Lediglich Geologen und weitere Spezialisten seien befugt, ausgesuchte Gebiete zu betreten. Wann die Menschen in ihre Häuser zurückkehren könnten, sei aktuell nicht abzusehen – Speich warnt ausserdem mit Nachdruck: «Bitte überqueren Sie keine Absperrungen und begeben Sie sich nicht in die Gefahrenzonen! Wir wollen weiterhin verhindern, dass jemand zu Schaden kommt.»
Viele Schaulustige
Der immense Hangrutsch mit verheerenden Folgen zieht am Mittwoch auch viele Schaulustige an. Hans Brunner (75) beispielsweise ist in Schwanden aufgewachsen und ist nach der Unglücksmeldung für einen Augenschein vorbeigefahren. «Dass es so schlimm wird, hätte ich nie gedacht», sagt er zu Blick. Angesprochen auf die aktuelle Situation, reagiert er wenig optimistisch. «Es kann noch viel schlimmer werden», glaubt er. Er sei froh, dass er nicht mehr in Schwanden wohne. «Die Natur holt sich alles zurück, was sie will», resümiert er.
Martin Lochsinger (64) hat ebenfalls die Neugier dazu bewogen, in Schwanden vorbeizufahren. Den Hangrutsch bezeichnet der Glarner als «extrem». Er hat Mitleid mit den Evakuierten. «Das ist sicher nicht einfach», sagt er. «In so einem Ausmass habe ich das noch nicht erlebt», ergänzt er. Psychiater Jan S.* (56) bläst ins gleiche Horn: «Ich hätte nie erwartet, dass sich so ein grosser Rutsch löst.»
«Es ist extrem tragisch!»
Der Glarner Polizist Rolf Gubser (63) kennt einige der Betroffenen persönlich: «Ich habe vorhin eine Frau getroffen, deren Garten nun voller Schutt und Geröll ist. Sie war sichtlich schockiert und ziemlich aufgelöst.»

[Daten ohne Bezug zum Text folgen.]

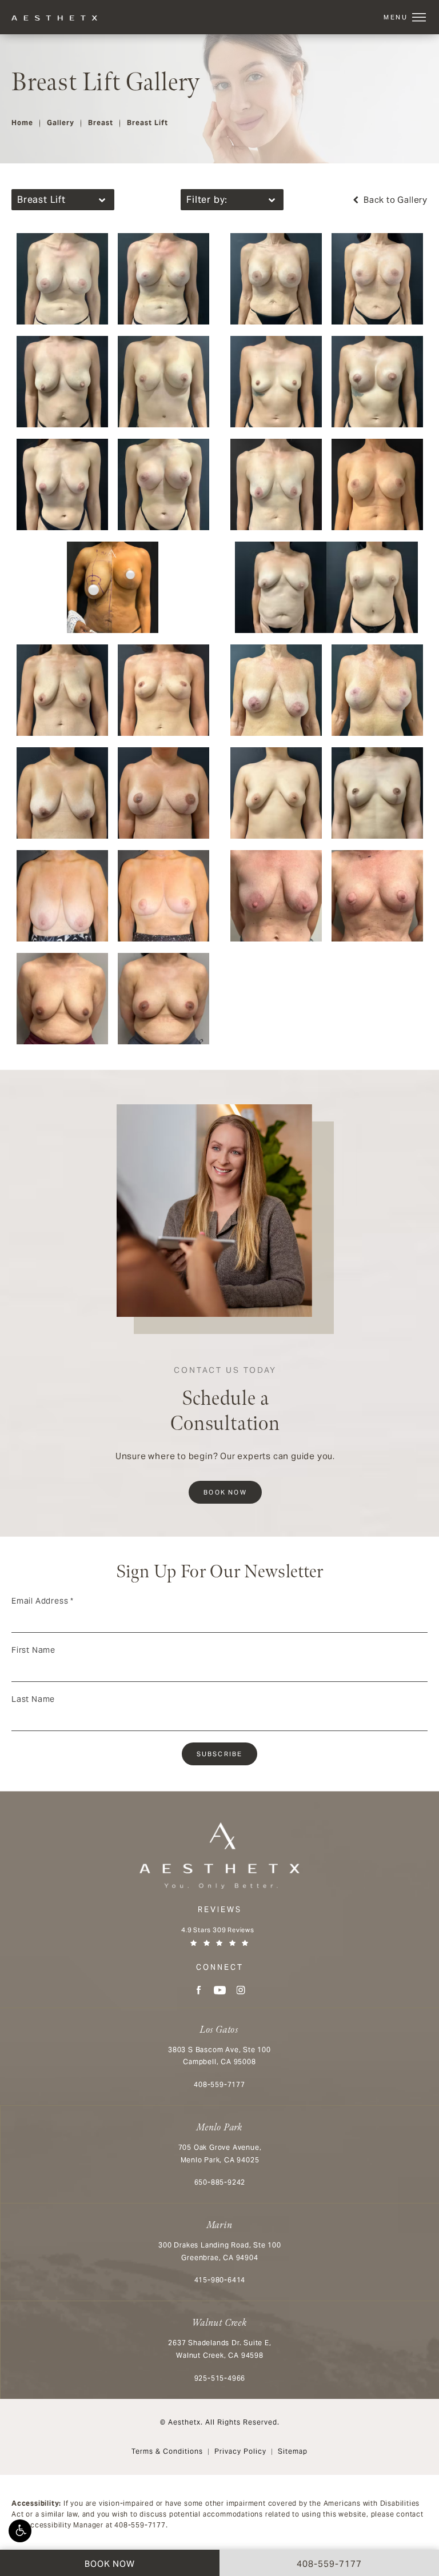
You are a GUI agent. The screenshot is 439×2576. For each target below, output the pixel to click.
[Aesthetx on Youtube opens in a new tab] (220, 1990)
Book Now (225, 1492)
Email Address (42, 1601)
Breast (100, 122)
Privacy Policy (240, 2451)
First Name (33, 1650)
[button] (20, 2530)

Gubser selbst ist ebenfalls entsetzt über den Schaden: «Ich kenne das Gebiet gut und war früher bestimmt zweimal pro Woche mit dem Hund dort unterwegs. Es ist extrem tragisch!»
An der gestrigen Medienkonferenz stellten die Behörden verschiedene Zukunfts-Szenarien vor und präsentierten das weitere Vorgehen. Dass der Erdrutsch nicht ein alltägliches Geschehnis ist, merkt man dem Gemeindepräsident Hans-Rudolf Forrer an. Als er am Nachmittag seine Mails checken wollte, habe ihn die Müdigkeit übermannt: «Ich bin auf dem Bürostuhl eingeschlafen.»